Johnny Vegas: A Gig Too Far?
I've often said that one's response to a performance depends on where one is sitting. You might have a woman with an Amy Winehouse beehive in front of you. You might be squashed between two men the width of Twickenham. Or you might simply be sitting a long way from the stage, as happened with me at Johnny Vegas's controversial surprise gig at the Bloomsbury Theatre last Friday.
During Vegas's performance, part of Stewart Lee's 10 Greatest Stand-Ups season, the charismatic star homed in on a young woman in the front row. He repeatedly came back to her and, in his own scattershot stream-of-consciousness style, attempted to charm her. Quite quickly he ran out of planned material and returning to her, he engineered a situation where she was carried onstage by six "pallbearers".
So far so par for the course for Vegas, but this is where it gets contentious. While the woman lay on the floor Vegas climbed on top of her, kissing and stroking her. According to different reports the extent of his actions varied. But from where I was sitting, my concern was more about his substantial bulk bearing down on her than where his wandering hands were.

Exercise
Rewrite the Johnny Vegas piece from "I've often said" up to and including "Theatre last Friday.", putting "bob" in place of "beehive".

Source material
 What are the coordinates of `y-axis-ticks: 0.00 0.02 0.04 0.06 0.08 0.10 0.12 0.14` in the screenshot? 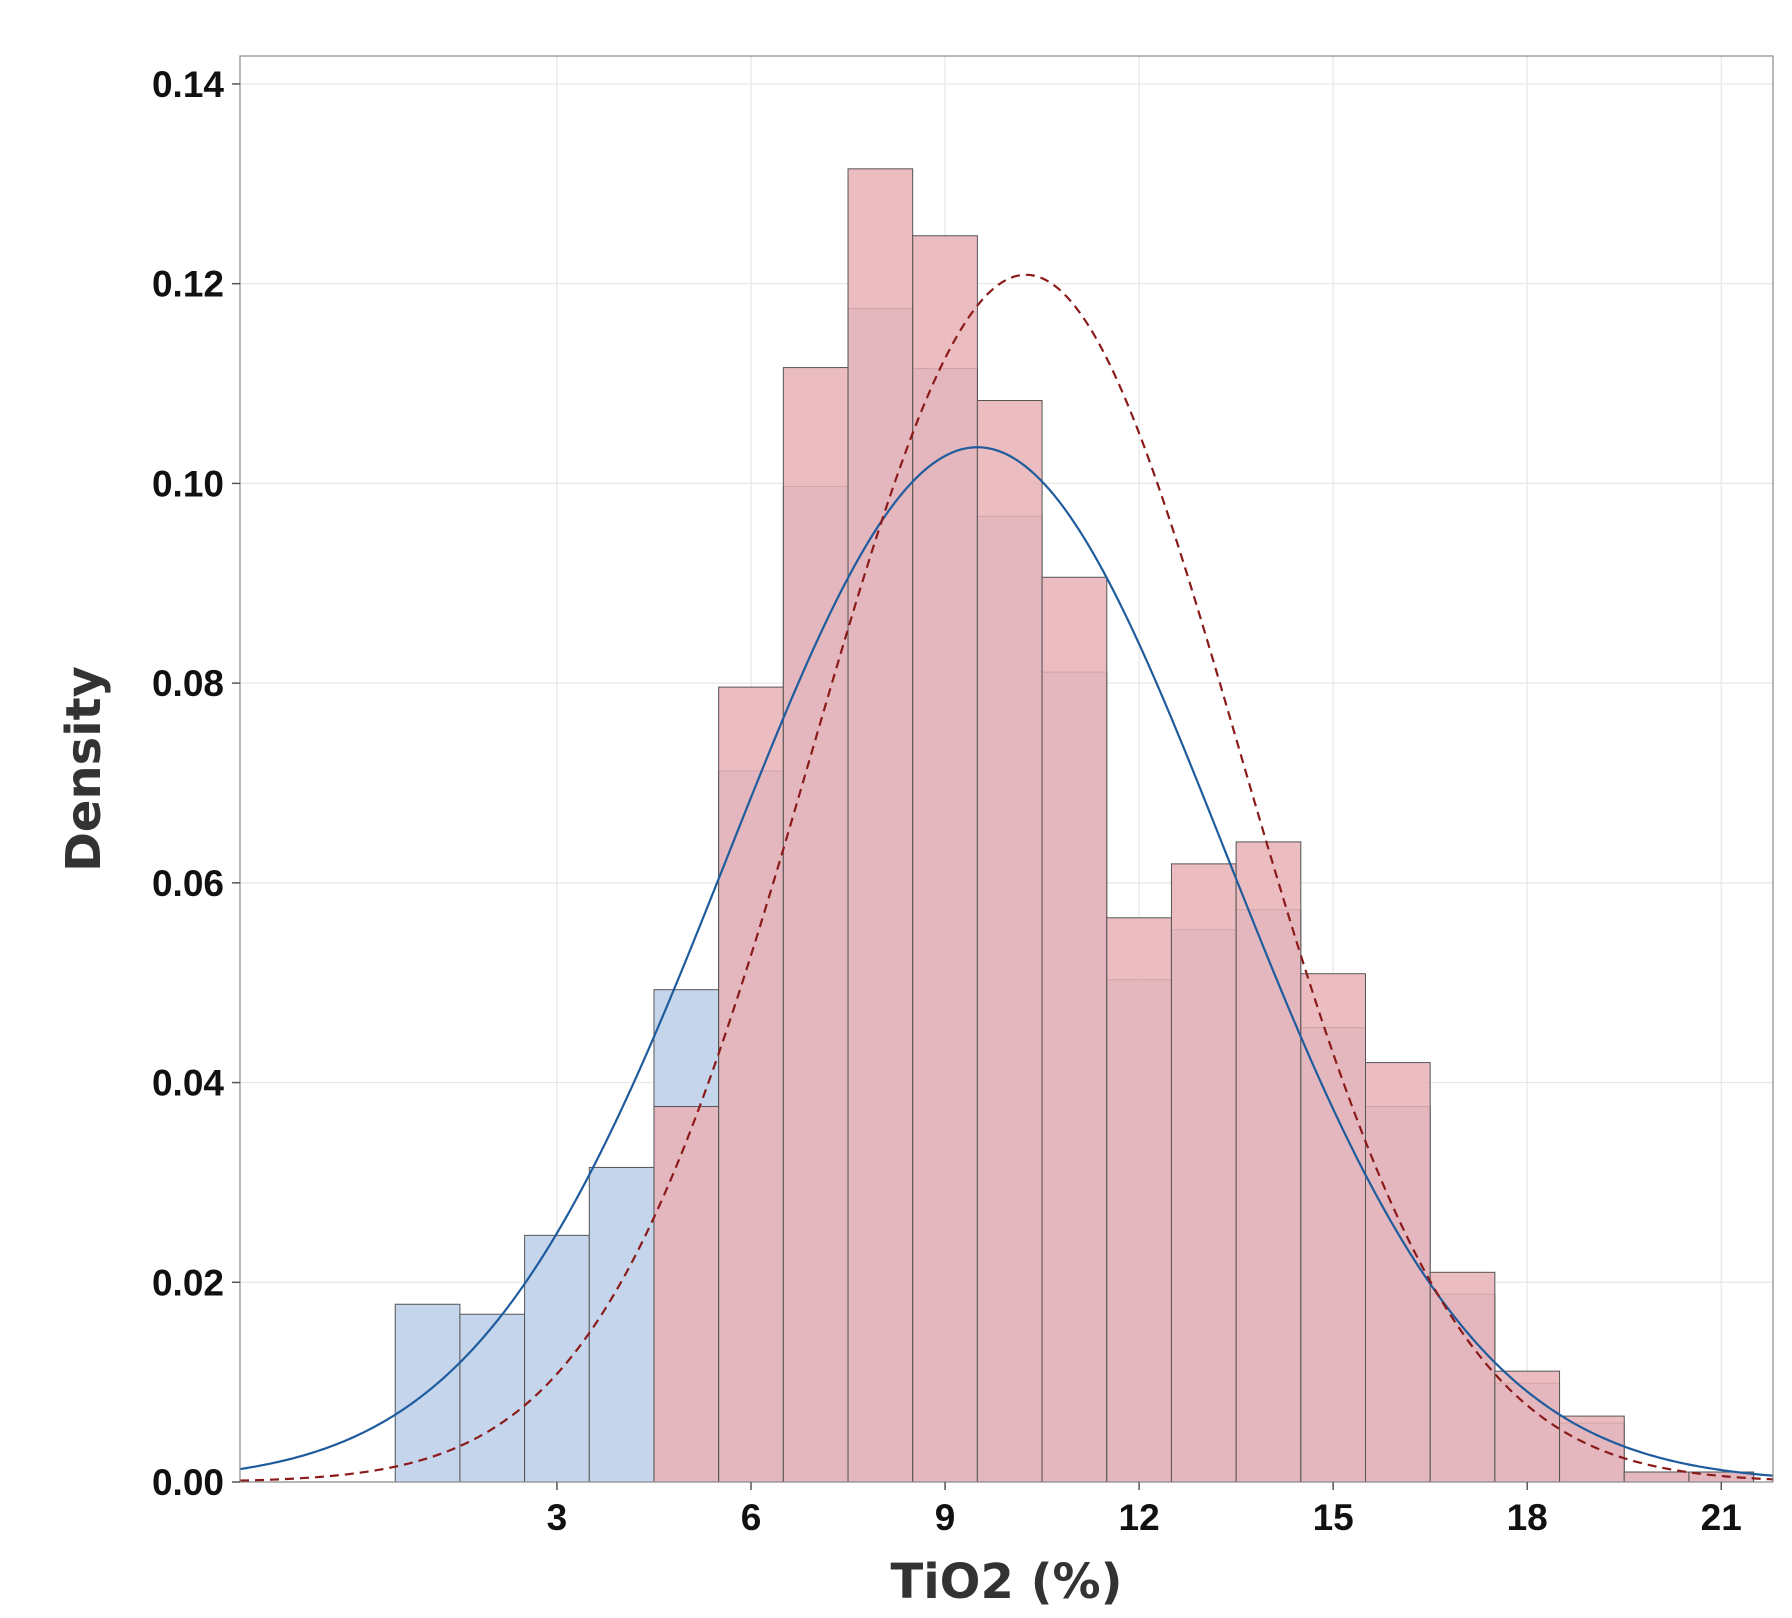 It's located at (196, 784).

Answer box
I've often said that one's response to a performance depends on where one is sitting. You might have a woman with an Amy Winehouse bob in front of you. You might be squashed between two men the width of Twickenham. Or you might simply be sitting a long way from the stage, as happened with me at Johnny Vegas's controversial surprise gig at the Bloomsbury Theatre last Friday.